→ **PROVIDED MATERIAL**:
☆ ☆ ☆ ☆ ☆ ☆ ☆

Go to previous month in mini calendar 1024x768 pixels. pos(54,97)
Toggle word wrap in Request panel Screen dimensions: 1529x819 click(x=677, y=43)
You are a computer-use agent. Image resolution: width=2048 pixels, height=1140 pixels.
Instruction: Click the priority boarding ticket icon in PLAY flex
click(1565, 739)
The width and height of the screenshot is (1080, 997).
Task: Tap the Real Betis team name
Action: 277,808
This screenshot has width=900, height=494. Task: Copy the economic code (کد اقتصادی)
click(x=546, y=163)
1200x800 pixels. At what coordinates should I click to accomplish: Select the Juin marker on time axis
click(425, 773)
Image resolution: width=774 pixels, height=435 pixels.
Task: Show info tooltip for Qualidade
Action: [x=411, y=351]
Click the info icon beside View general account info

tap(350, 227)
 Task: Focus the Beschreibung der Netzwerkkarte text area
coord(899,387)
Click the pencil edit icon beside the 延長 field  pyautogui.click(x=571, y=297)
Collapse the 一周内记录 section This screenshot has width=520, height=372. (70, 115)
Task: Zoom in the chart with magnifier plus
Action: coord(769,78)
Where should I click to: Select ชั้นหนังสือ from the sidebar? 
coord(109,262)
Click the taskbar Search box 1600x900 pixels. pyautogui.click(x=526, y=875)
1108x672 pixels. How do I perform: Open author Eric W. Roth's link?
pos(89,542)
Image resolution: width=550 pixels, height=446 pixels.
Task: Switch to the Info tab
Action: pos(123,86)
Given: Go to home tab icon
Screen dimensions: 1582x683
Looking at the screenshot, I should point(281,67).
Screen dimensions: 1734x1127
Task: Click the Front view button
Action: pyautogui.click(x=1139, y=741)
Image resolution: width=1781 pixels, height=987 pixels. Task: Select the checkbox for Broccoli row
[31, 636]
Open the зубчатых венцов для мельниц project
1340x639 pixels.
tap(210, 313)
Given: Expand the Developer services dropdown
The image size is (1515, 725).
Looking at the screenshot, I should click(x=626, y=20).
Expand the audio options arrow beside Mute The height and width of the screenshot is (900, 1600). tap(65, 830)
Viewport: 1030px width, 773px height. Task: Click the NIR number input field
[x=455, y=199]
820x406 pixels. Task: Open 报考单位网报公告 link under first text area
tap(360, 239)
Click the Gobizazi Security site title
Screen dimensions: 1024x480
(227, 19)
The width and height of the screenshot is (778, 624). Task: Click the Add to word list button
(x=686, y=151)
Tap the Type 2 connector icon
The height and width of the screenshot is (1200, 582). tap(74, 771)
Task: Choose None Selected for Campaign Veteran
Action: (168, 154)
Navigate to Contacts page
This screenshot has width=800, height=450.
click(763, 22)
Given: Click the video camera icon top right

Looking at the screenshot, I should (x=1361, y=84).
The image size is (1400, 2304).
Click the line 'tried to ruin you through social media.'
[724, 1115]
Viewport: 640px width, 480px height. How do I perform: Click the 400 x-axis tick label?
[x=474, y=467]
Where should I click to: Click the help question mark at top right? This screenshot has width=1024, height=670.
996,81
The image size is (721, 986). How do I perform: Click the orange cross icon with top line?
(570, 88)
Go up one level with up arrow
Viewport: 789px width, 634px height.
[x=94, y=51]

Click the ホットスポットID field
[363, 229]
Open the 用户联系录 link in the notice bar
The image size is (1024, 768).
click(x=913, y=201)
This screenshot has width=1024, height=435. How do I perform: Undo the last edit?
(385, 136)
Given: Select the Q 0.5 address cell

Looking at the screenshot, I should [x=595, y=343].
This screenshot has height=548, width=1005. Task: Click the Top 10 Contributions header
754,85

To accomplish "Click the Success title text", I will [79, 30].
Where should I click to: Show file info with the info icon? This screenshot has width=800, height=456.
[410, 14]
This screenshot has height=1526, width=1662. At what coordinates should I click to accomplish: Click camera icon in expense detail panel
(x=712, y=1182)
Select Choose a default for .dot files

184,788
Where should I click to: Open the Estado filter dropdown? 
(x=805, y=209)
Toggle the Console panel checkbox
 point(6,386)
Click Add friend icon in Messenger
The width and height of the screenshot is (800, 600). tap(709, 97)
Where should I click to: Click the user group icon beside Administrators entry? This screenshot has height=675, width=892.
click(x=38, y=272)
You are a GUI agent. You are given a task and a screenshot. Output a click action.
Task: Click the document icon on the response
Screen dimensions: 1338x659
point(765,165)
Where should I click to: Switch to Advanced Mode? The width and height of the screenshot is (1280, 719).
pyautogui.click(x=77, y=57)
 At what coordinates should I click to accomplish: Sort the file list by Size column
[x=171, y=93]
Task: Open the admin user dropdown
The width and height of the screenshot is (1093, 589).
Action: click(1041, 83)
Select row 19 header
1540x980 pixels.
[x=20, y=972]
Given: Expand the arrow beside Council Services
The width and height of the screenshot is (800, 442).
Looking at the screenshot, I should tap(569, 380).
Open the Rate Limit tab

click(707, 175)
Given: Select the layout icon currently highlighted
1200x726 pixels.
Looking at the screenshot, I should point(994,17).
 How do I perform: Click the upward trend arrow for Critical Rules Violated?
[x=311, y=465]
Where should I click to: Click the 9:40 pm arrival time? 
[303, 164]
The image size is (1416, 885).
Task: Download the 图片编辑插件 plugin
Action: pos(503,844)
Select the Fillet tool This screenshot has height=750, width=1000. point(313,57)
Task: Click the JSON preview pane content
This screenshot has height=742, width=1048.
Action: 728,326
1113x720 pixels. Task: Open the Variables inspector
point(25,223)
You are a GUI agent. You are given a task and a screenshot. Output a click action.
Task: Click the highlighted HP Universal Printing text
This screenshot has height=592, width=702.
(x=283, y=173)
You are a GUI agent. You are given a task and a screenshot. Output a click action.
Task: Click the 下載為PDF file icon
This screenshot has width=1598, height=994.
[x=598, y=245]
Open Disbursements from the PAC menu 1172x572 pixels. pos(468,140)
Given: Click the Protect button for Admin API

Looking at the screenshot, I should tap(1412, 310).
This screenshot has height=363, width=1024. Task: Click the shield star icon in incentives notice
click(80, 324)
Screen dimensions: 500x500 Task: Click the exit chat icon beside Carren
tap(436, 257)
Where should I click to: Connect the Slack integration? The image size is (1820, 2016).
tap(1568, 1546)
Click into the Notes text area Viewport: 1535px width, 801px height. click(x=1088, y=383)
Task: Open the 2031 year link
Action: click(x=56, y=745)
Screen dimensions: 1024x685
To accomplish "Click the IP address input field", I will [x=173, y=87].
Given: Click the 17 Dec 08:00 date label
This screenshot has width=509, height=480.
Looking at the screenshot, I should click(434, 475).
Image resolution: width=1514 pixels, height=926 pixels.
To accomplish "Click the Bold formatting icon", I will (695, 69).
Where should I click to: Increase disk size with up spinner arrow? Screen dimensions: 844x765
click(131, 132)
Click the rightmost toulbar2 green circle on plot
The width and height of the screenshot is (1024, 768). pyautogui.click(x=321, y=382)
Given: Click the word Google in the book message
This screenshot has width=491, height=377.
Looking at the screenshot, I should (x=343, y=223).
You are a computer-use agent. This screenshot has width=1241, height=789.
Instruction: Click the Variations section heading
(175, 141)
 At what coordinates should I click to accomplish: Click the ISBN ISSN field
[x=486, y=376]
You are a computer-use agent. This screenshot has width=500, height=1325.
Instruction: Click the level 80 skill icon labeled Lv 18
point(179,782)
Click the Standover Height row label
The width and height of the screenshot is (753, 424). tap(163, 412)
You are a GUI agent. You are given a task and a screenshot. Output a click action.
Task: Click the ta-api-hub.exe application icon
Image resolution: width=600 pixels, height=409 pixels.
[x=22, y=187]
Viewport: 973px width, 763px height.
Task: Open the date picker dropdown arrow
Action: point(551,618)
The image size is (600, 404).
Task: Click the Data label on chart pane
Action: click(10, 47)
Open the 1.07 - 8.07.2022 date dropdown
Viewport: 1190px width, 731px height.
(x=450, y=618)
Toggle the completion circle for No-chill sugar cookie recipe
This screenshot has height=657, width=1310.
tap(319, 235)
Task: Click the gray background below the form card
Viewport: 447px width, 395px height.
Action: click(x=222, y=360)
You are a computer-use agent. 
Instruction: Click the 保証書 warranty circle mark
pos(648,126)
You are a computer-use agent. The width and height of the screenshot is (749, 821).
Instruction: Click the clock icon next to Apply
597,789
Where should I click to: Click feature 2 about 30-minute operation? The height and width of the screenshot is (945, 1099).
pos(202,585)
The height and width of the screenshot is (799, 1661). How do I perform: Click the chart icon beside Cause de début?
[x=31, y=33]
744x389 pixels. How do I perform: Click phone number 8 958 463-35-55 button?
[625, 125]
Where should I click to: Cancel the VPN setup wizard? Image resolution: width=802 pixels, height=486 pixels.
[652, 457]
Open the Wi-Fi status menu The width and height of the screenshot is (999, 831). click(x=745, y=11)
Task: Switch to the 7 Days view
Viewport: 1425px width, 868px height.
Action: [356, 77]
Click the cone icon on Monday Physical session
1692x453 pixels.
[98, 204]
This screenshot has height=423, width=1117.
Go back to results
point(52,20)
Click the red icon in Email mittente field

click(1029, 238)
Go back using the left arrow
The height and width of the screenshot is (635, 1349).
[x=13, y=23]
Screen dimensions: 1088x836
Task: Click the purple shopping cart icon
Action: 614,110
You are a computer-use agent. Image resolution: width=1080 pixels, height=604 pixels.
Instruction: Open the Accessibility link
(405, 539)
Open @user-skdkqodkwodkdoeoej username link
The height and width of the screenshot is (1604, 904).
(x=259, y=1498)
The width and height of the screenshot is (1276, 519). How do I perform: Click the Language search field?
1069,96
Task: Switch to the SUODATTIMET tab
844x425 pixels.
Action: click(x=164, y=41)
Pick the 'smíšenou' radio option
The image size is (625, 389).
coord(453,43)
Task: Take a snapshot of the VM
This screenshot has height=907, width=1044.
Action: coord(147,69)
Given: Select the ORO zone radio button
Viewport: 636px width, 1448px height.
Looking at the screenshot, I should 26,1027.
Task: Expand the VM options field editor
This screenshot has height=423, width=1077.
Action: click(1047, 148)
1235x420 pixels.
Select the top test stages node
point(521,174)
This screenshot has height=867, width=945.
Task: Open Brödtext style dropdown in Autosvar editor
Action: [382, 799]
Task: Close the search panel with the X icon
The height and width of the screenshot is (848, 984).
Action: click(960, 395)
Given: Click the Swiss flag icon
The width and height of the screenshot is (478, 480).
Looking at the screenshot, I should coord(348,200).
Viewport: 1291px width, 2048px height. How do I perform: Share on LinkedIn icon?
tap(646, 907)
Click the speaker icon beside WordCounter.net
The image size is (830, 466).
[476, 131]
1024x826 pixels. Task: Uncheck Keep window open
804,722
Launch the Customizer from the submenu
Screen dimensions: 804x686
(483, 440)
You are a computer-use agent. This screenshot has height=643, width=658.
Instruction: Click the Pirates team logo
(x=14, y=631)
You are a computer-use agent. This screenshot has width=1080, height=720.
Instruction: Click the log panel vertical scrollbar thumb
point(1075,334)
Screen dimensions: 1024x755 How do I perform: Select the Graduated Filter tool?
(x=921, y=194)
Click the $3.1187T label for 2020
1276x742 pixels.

☆ ☆ ☆ ☆ ☆ ☆ ☆

→ **WHAT IS EXPECTED**: Now copy each line of the entries that mentions "Expand".

→ **WORKED SOLUTION**:
Given: Expand the Developer services dropdown
Expand the audio options arrow beside Mute The height and width of the screenshot is (900, 1600). tap(65, 830)
Given: Expand the arrow beside Council Services
Task: Expand the VM options field editor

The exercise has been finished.